* START Stored data *
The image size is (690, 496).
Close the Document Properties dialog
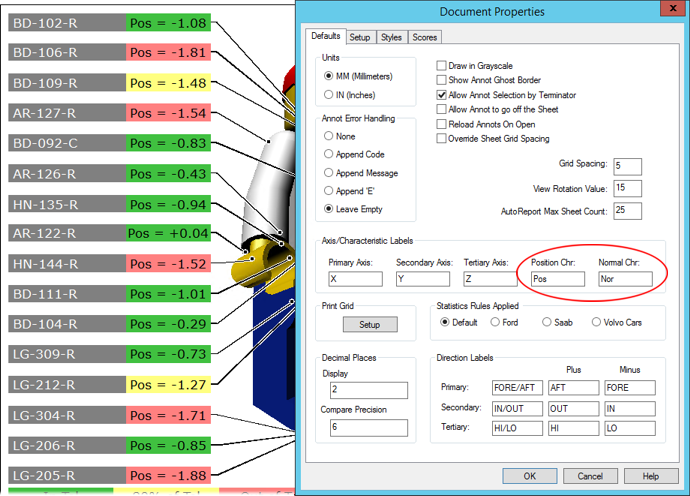tap(669, 12)
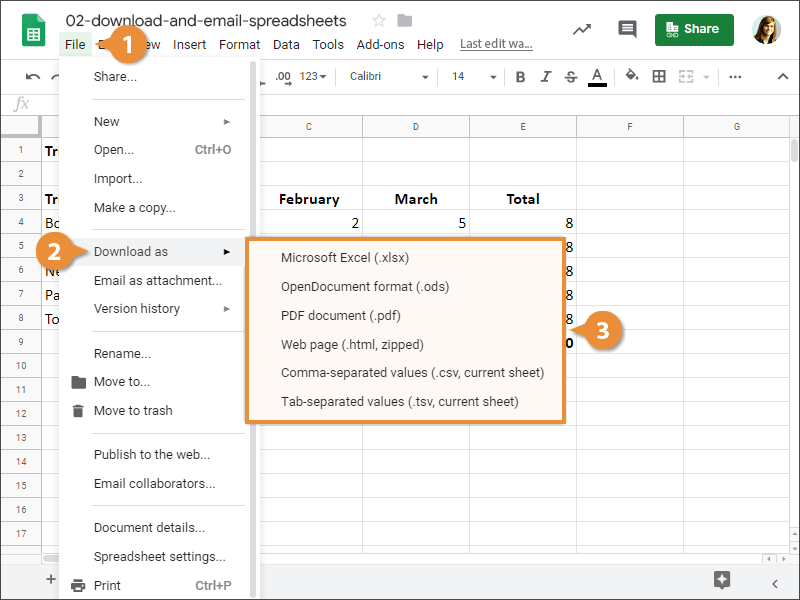Open the Calibri font dropdown
Image resolution: width=800 pixels, height=600 pixels.
[385, 76]
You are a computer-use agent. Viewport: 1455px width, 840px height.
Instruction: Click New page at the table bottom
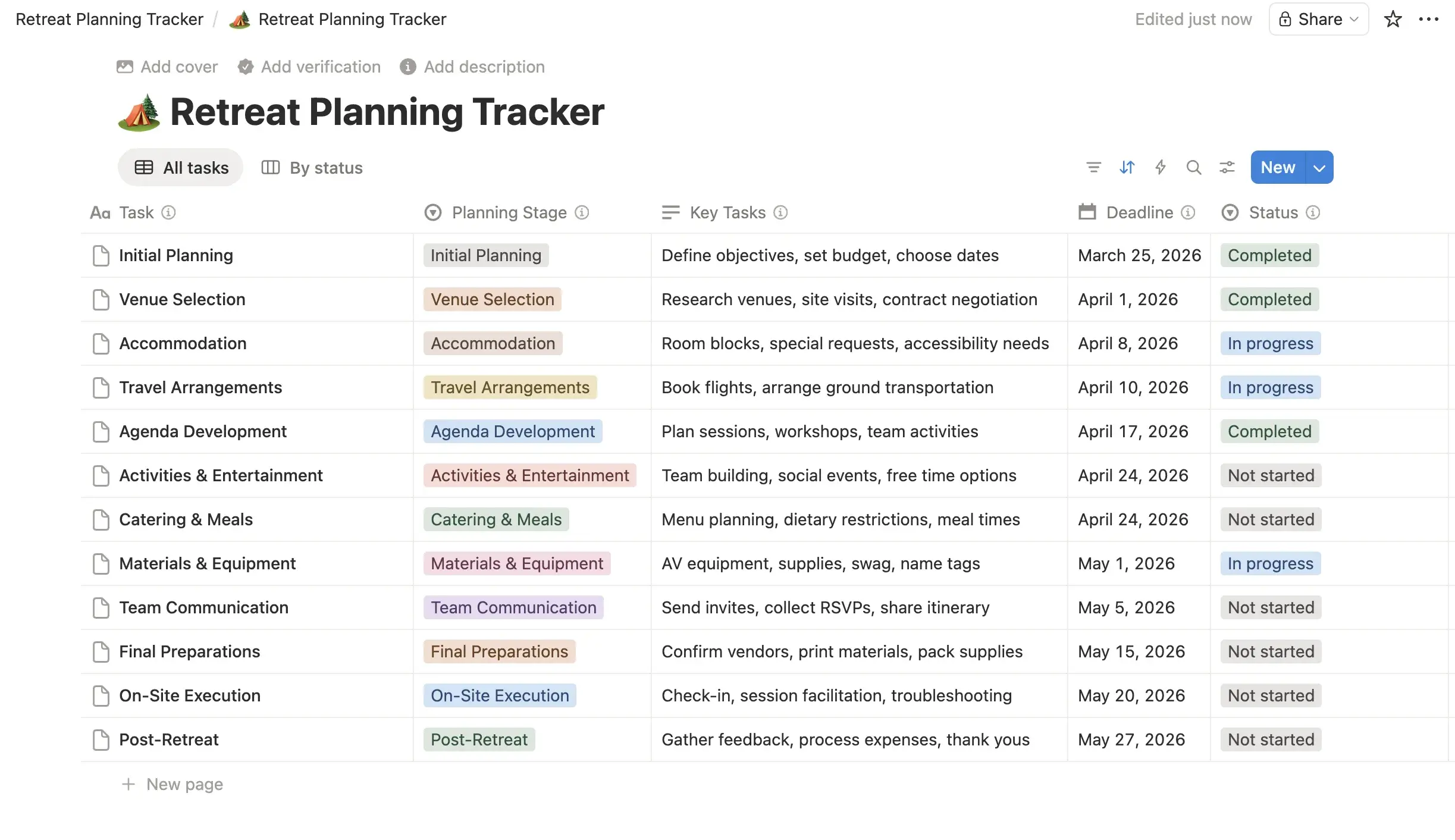click(184, 784)
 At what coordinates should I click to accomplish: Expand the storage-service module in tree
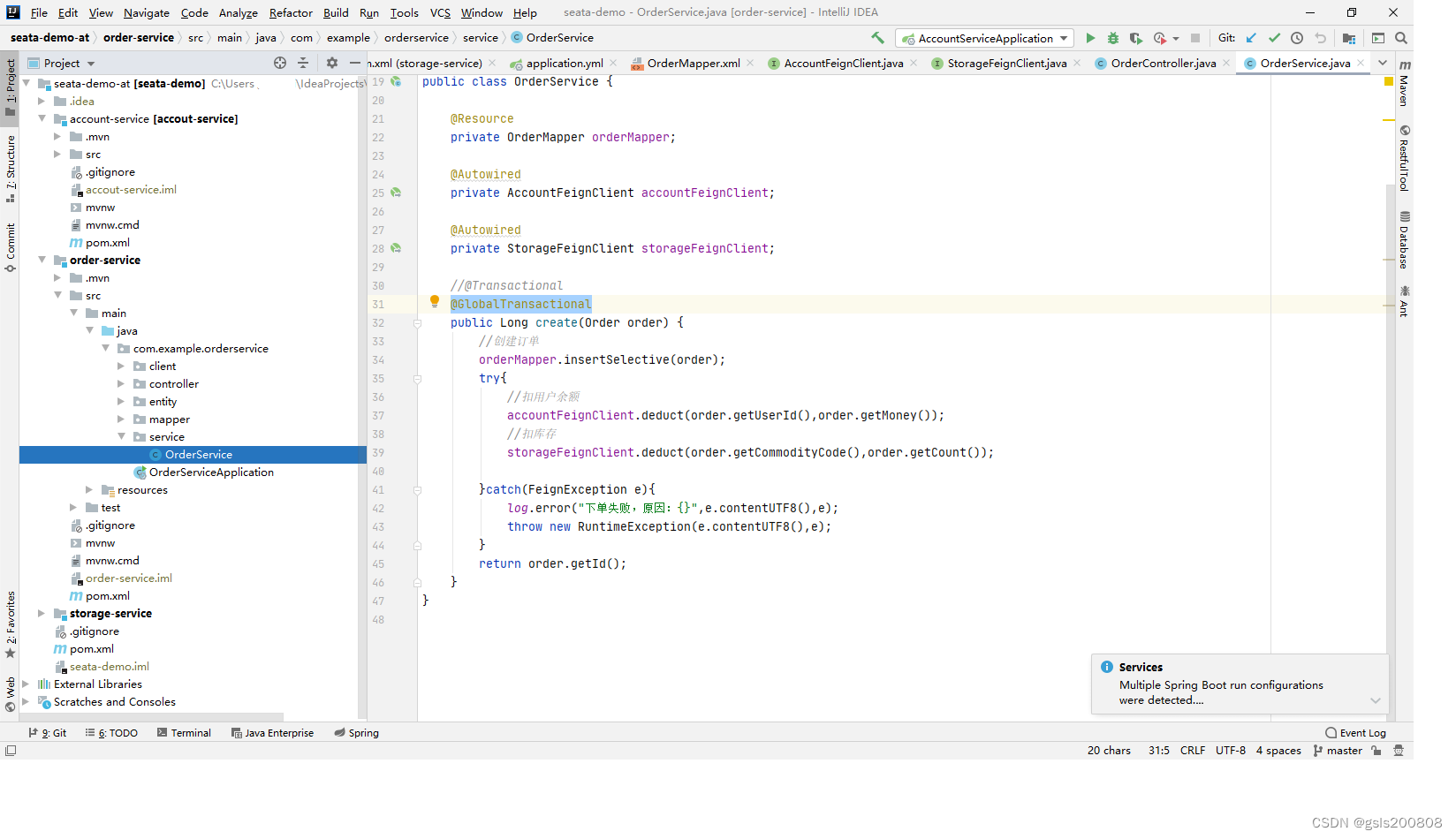click(42, 614)
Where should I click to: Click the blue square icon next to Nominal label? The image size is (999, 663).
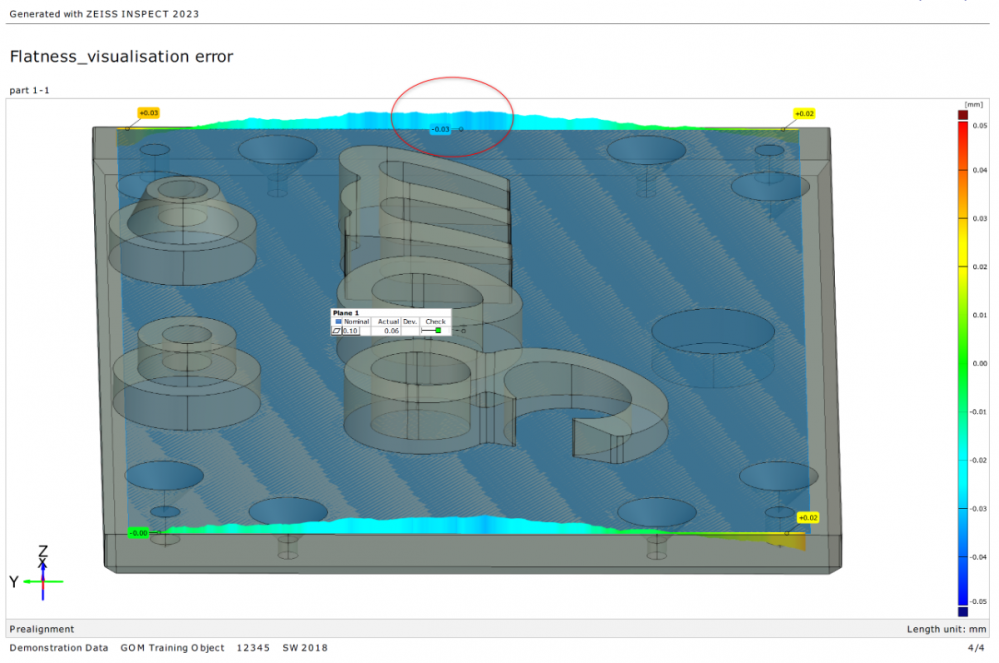(x=338, y=321)
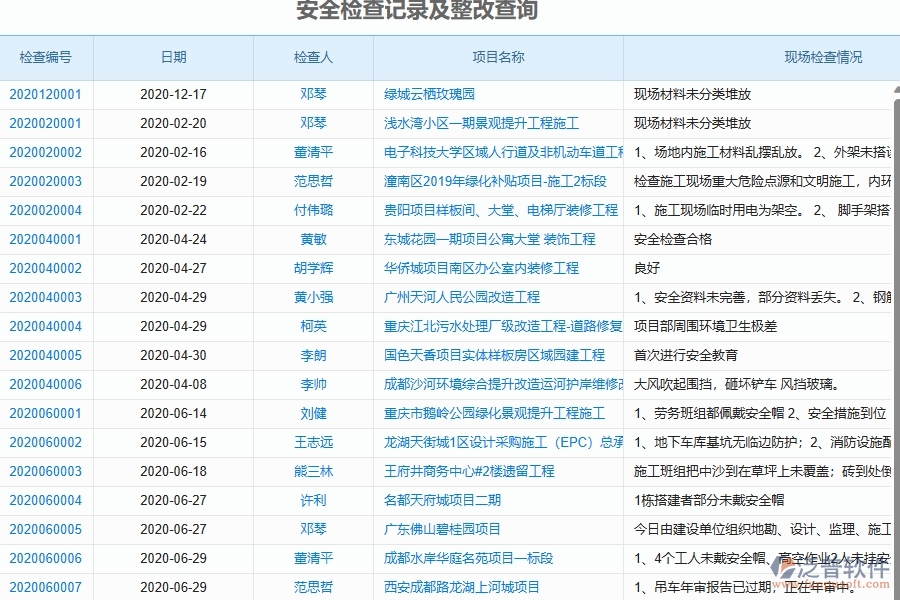The height and width of the screenshot is (600, 900).
Task: Open record 2020060007 details link
Action: tap(46, 587)
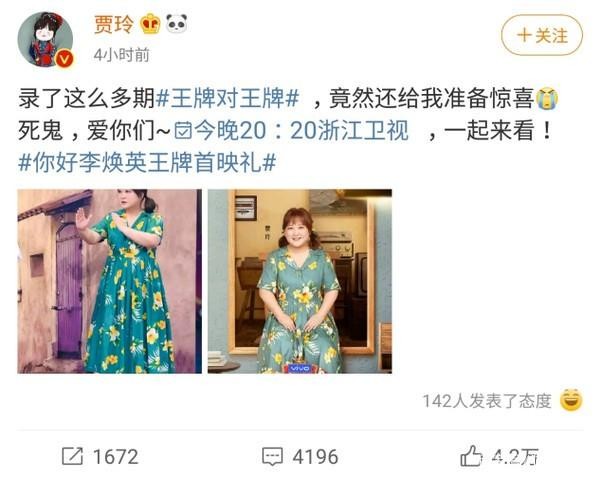Tap the crying emoji in post text
The image size is (600, 478).
[546, 98]
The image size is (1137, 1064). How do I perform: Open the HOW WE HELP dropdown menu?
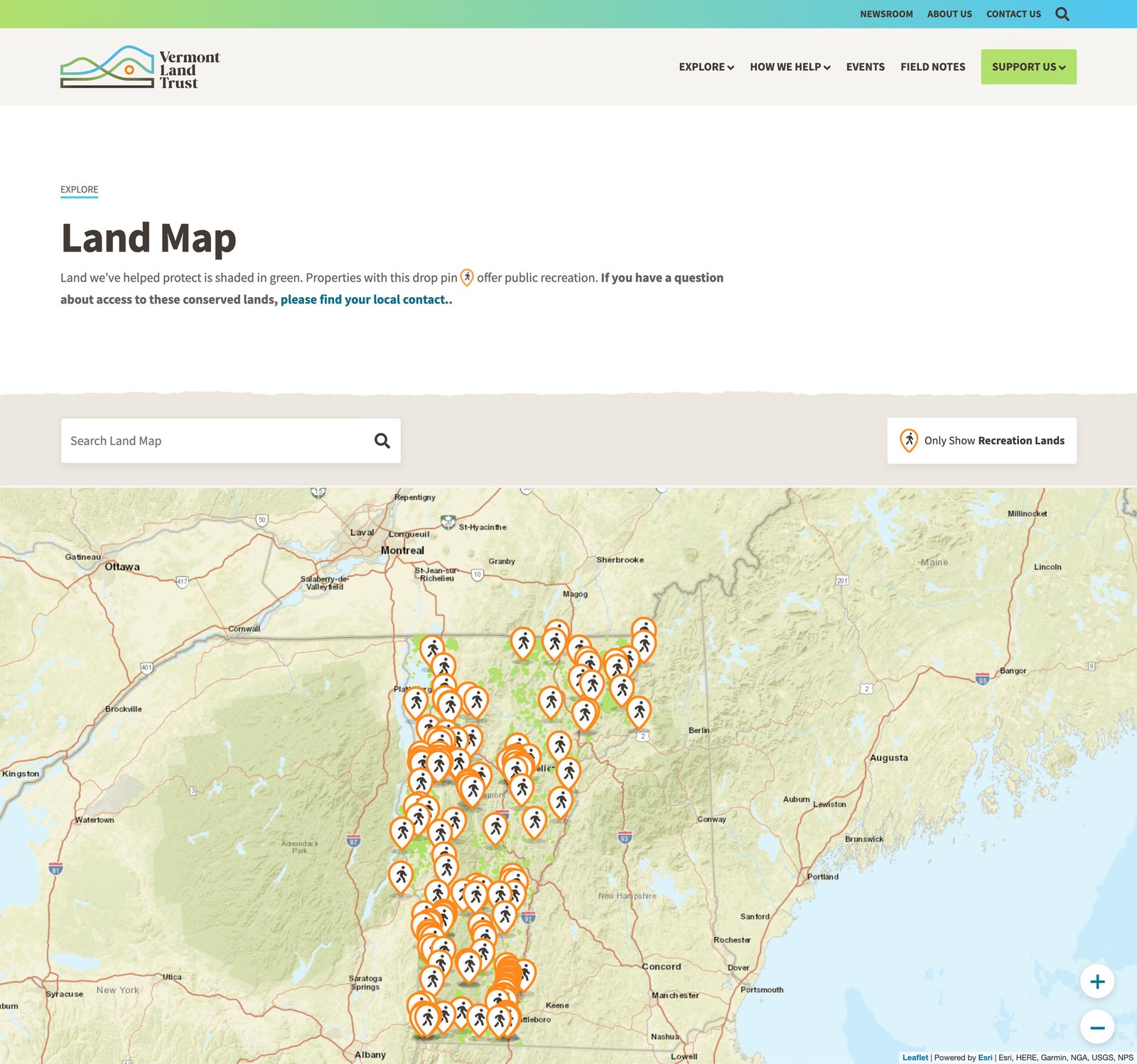pos(789,67)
* END Stored data *
(Short exercise)
Express every line of the material above as a JSON list of strings, with one string per line and blank lines dropped. Leave the pictures out.

(Finished task)
[
  "The image size is (690, 496).",
  "Close the Document Properties dialog",
  "tap(669, 12)",
  "Open the Calibri font dropdown",
  "Image resolution: width=800 pixels, height=600 pixels.",
  "[385, 76]",
  "You are a computer-use agent. Viewport: 1455px width, 840px height.",
  "Instruction: Click New page at the table bottom",
  "click(184, 784)",
  " At what coordinates should I click to accomplish: Expand the storage-service module in tree",
  "click(42, 614)",
  "Where should I click to: Click the blue square icon next to Nominal label? The image size is (999, 663).",
  "(x=338, y=321)",
  "The height and width of the screenshot is (600, 900).",
  "Task: Open record 2020060007 details link",
  "Action: tap(46, 587)",
  "Tap the crying emoji in post text",
  "The image size is (600, 478).",
  "[546, 98]",
  "The image size is (1137, 1064). How do I perform: Open the HOW WE HELP dropdown menu?",
  "pos(789,67)"
]